Pour rappel, l'allocation déformation peut être versée pour une action de formation réalisée hors temps de travail :

  • dans le cadre du DIF (Article L. 6323-14 du Code du Travail) à l'initiative du salarié,
  • dans le cadre du Plan de formation à l'initiative de l'employeur, au titre des actions de formation entrant dans la catégorie 2, c'est-à-dire ayant pour objet le développement des compétences (Article L. 6321 -10 du Code du Travail).

La Période de professionnalisation, n'est pas un dispositif autonome au sens où elle est mobilisée soit dans le cadre du DIF soit dans le cadre du Plan de formation. Il faut donc se référer au régime juridique applicable en fonction de la situation.

Période de professionnalisation et clause de dédit-formation?

La clause de dédit-formation doit constituer une contrepartie à l'engagement de l'employeur d'assurer une formation entraînant des frais réels, au-delà des dépenses imposées par la loi ou la convention collective. Par conséquent, une formation conduite dans le cadre d'une Période de professionnalisation - donc prise en charge par un OPCA ne peut faire l'objet d'une clause de dédit-formation.

La clause de dédit-formation formalise l'engagement que prend le salarié, avant de bénéficier d'une formation financée par l'entreprise, de rester pendant un certain temps au service de l'entreprise, sauf à rembourser les frais de formation. Le dédit-formation ne peut être imposé unilatéralement au salarié. La clause doit faire l'objet d'une convention particulière conclue avant le départ en formation.

La jurisprudence a posé des conditions de fond et de forme strictes pour qu'une telle clause
soit valable :

  • une convention particulière est conclue avant le départ en formation, entre l'employeur et le salarié, afin que ce dernier s'engage en connaissant pleinement ses obligations, la date de la formation, sa nature et sa durée, son coût réel pour l'employeur (et non un coût approximatif), les montants et modalités de remboursement pour le salarié devant figurer sur le document. En omettant ces informations, l'employeur s'expose à la nullité de la clause,
  • les frais de formation engagés par l'employeur sont supérieurs aux dépenses de formation imposées par la loi ou la convention collective. Le coût de la formation excède alors significativement la prise en charge de l'OPCA, il peut y avoir clause de dédit. Exemple de formations de mécanicien aéronautique avec un coût horaire de 200 € / heure et une prise en charge de l'OPCA de 24 € / heure. Le dédit formation peut porter sur le différentiel, soit 176 € / heure.),
  • la formation ne fait pas l'objet de financements (publics, remboursement OPCA), la clause devant porter sur les dépenses réelles supportées par l'entreprise,
  • la durée de l'engagement et le montant du remboursement ne sont pas « excessifs » : la longueur de l'engagement s'apprécie en tenant compte de la nature de la formation et du coût réellement supporté par l'entreprise au-delà de ses obligations légales ou conventionnelles en matière de formation.
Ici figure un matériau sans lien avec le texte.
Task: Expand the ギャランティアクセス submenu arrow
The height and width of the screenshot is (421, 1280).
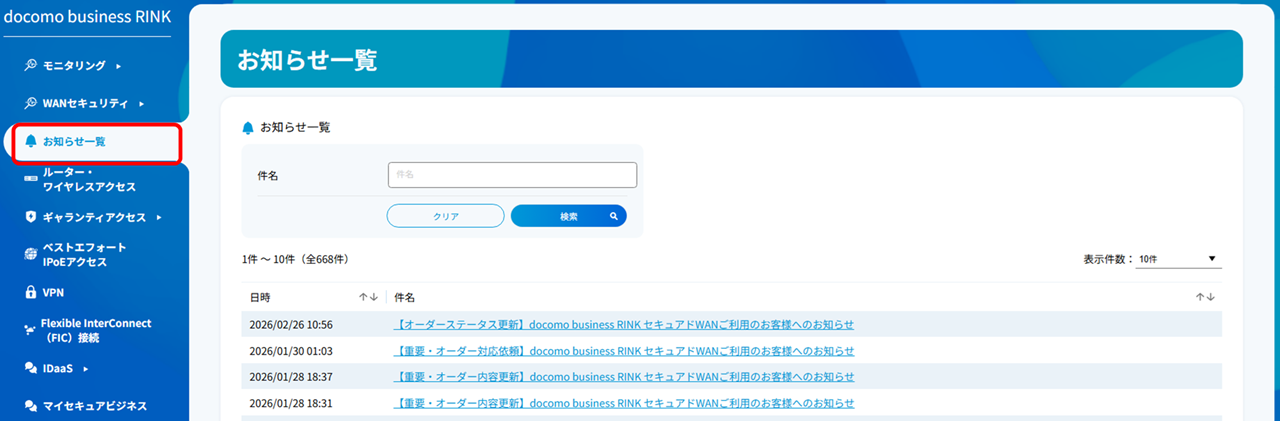Action: 159,217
En tout état de cause, la clause ne doit pas avoir pour effet de priver le salarié de sa faculté à démissionner. Par ailleurs, si la rupture du contrat de travail à l'initiative du salarié est imputable à l'employeur, la clause est sans effet.

Période de professionnalisation et formation hors temps de travail ?

L'employeur doit définir des engagements avec le salarié avant son départ en formation, si tout ou partie de la formation se déroule hors temps de travail. Par exemple, il peut s'agir, d'une promotion, d'un changement de poste ou d'une augmentation de salaire, sous réserve que le salarié suive avec assiduité la formation et satisfasse aux évaluations prévues.

Si les heures de formation hors temps de travail dépassent les droits acquis au titre du DIF, le Code du travail prévoit la nature des engagements que doit prendre l'employeur à l'issue de la formation :

  • les conditions dans lesquelles le salarié accède en priorité - dans un délai d'un an - aux fonctions disponibles correspondant aux connaissances acquises,
  • l'attribution de la classification correspondant à l'emploi occupé,
  • les modalités de prise en compte des efforts accomplis par le salarié.